The fees will not change because of the transition from "mirroring fees" to "lease fees". It will remain $4.99 per month. But, obviously, this may eventually increase over the course of time but not because of the change in ownership terms. Eventually, even mirroring fees would have increased at some point.


----------



## RAD (Aug 5, 2002)

I'd like to see if D* can now justify the $4.99 mirroring fee for hardware we purchased, they said it was for the extra expense of supporting the box, but now they lease you a box for $4.99 and no mirroring fee. Doesn't it cost just as much to support that leased box vs. owned, if not more?


----------



## westwood wizard (Dec 22, 2005)

RAD said:


> I'd like to see if D* can now justify the $4.99 mirroring fee for hardware we purchased, they said it was for the extra expense of supporting the box, but now they lease you a box for $4.99 and no mirroring fee. Doesn't it cost just as much to support that leased box vs. owned, if not more?


I have always been a fan of Directv but they will eventually get stomped on by cable and the telco fiber optic services when two way cablecard tuners come into the market. The rental rates for these cards should hopefully be less than $4.99 or at some point even free with the service. Directv will then have to revisit the issue of mirroring fees or lease fees or whatever they want to call the fee that gets added on for additional outlets.


----------



## harsh (Jun 15, 2003)

Bobman said:


> I wonder, should we all rush out and buy what we need before that deadline ? Is it better to own or to lease ?


That depends on whether what you need will be available before March 1st. If you lease, you can return the unit if it doesn't work out. If you buy, you're stuck if it dies after a year or something you need requires an updated receiver (both D* and E* are doing some funny stuff here with their interactive content).

Here's another way to look at it:

Pros:

o $4.99/month probably looks better to most budgets than $99-299 up front.
o If the next "must have" feature shows up this summer (or next), you're not stuck with a unit that can't offer it.
o Apparently you're paying the $4.99 fee either way.

Cons:

o You're beholden to D* for two more years.
o You may get a "pre-owned" receiver.
o D* could theoretcially replace a perfectly good receiver with one that better suits their business plan (ie huge storage set aside for ads and/or on demand).

Thoughts:

o You've got six weeks to decide
o There aren't any "to die for" receivers that are likely to show up between now and March 1.
o The rate at which receivers get retired seems to be increasing each year. Some models are offered less than a year before being discontinued.


----------



## harsh (Jun 15, 2003)

Smthkd said:


> I just hope this dosent apply to those with the HR10-250 HDTivo's that are waiting to get their upgrade to the HR20 HDDVR. Because Ill be _____ if I have to trade in my HR10-250 for a leased HR20 model!

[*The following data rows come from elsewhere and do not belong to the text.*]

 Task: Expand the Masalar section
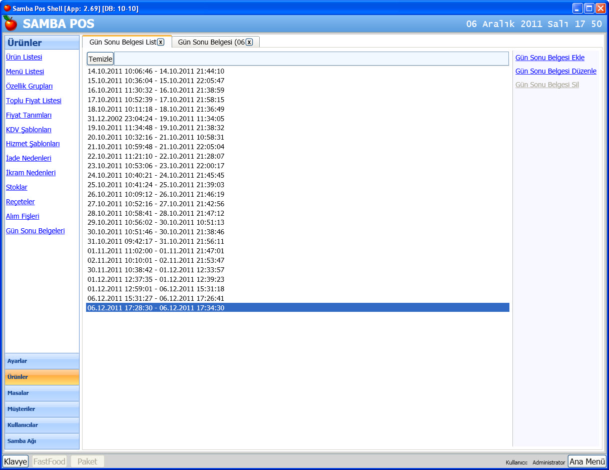pyautogui.click(x=42, y=393)
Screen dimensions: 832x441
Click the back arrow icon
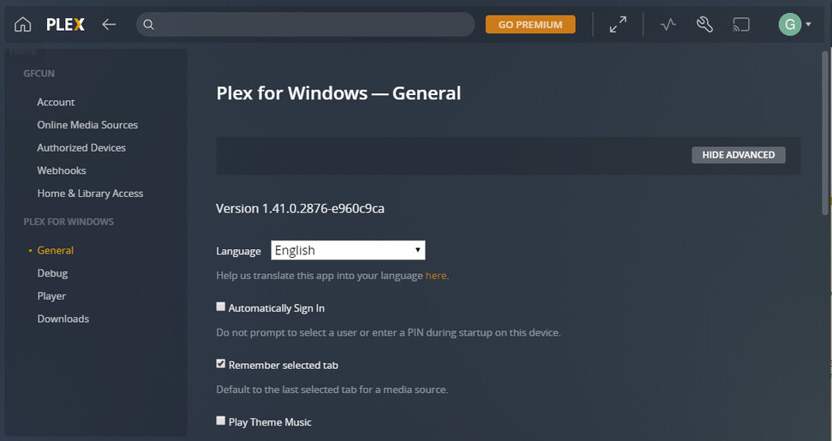pyautogui.click(x=109, y=25)
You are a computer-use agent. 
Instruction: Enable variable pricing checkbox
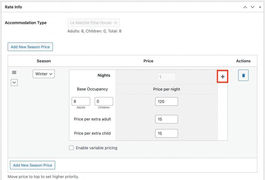72,148
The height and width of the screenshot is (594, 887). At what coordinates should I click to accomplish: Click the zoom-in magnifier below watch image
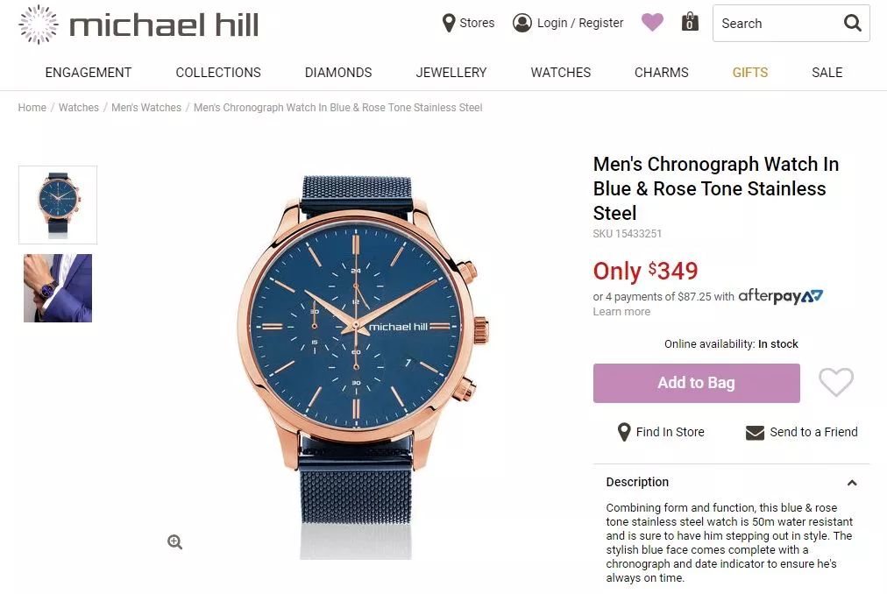pos(174,542)
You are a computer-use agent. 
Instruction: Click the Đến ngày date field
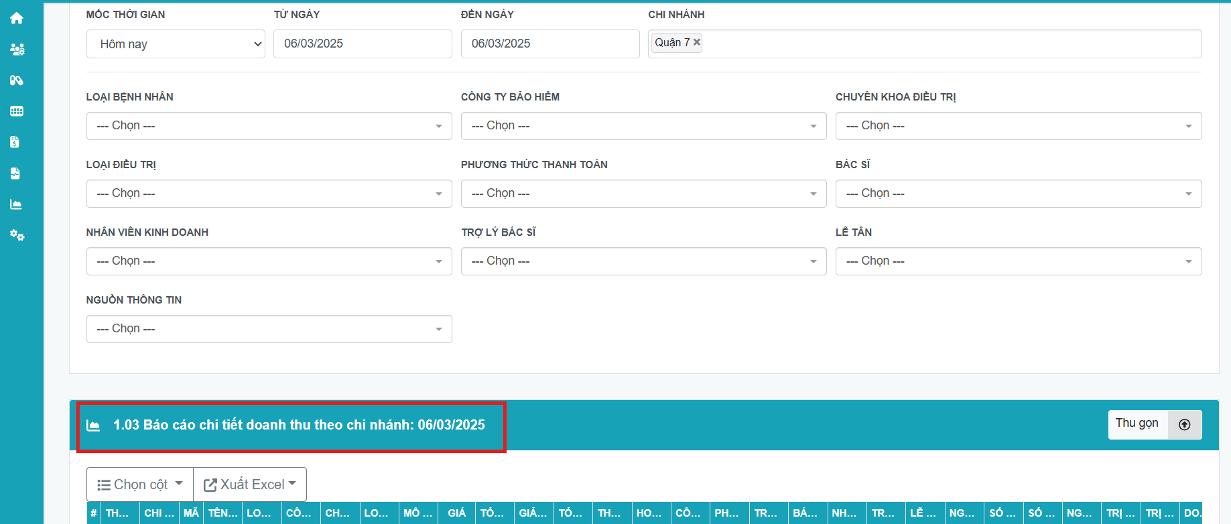click(549, 44)
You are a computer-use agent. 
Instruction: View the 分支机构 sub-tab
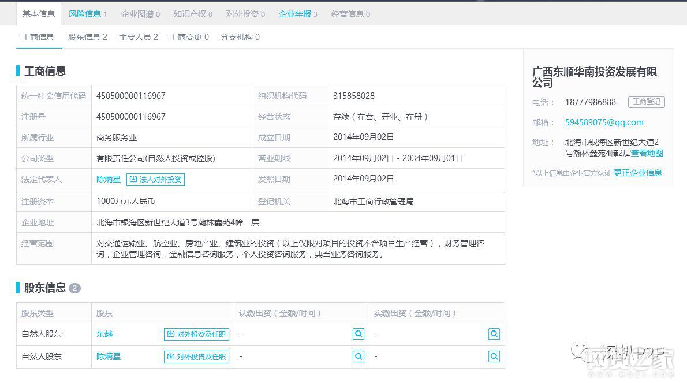pyautogui.click(x=240, y=37)
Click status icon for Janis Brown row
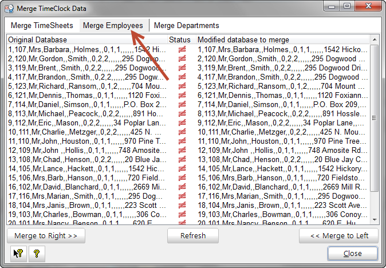The image size is (386, 268). 182,205
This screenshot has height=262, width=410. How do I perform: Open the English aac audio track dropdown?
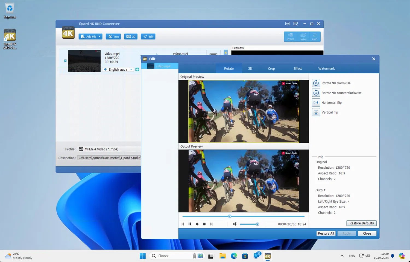coord(131,70)
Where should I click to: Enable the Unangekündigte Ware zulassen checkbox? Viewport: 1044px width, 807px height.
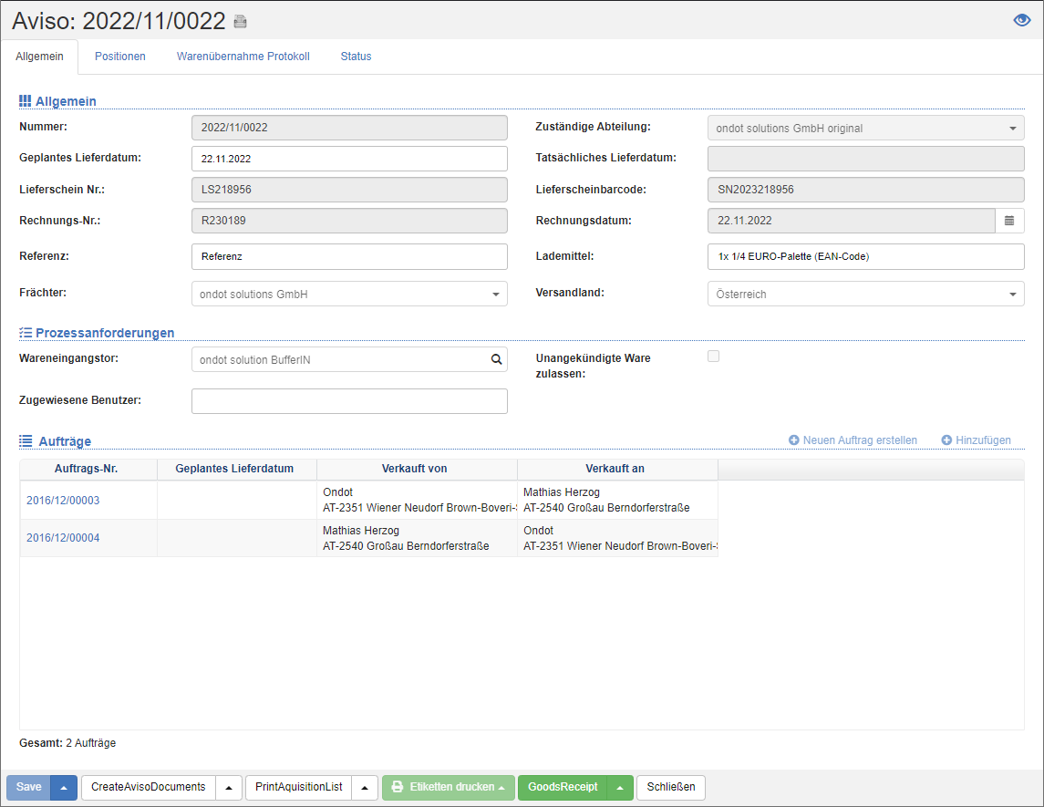click(714, 357)
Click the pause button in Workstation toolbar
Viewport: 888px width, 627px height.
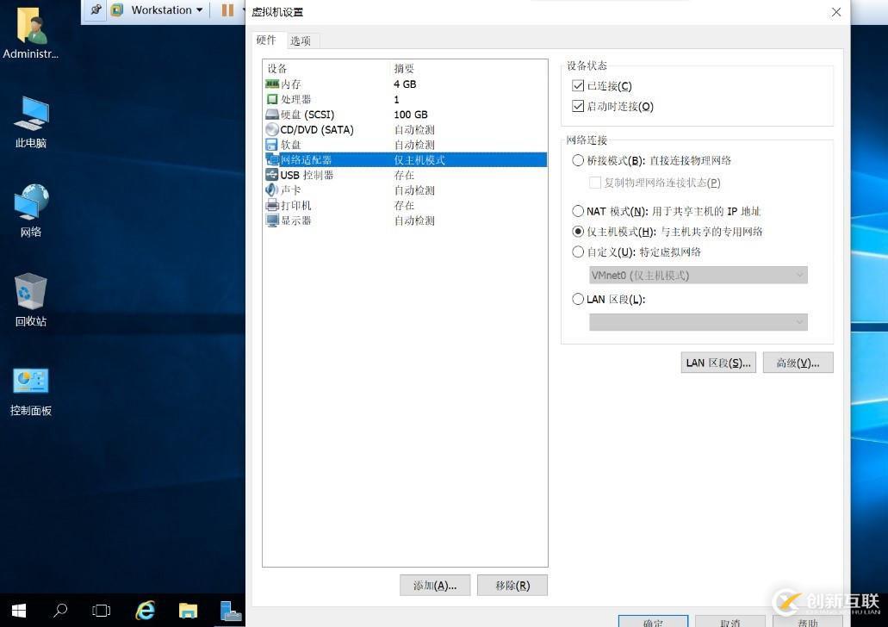tap(227, 10)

Leasing applies EXCLUSIVELY to those acquiring new or additional equipment. It does not change anything that you already have.


----------



## harsh (Jun 15, 2003)

westwood wizard said:


> I have always been a fan of Directv but they will eventually get stomped on by cable and the telco fiber optic services when two way cablecard tuners come into the market.


That's a big when. First you have to get everyone to agree on a standard and then get it deployed at both the customer end and the head ends.


> The rental rates for these cards should hopefully be less than $4.99 or at some point even free with the service.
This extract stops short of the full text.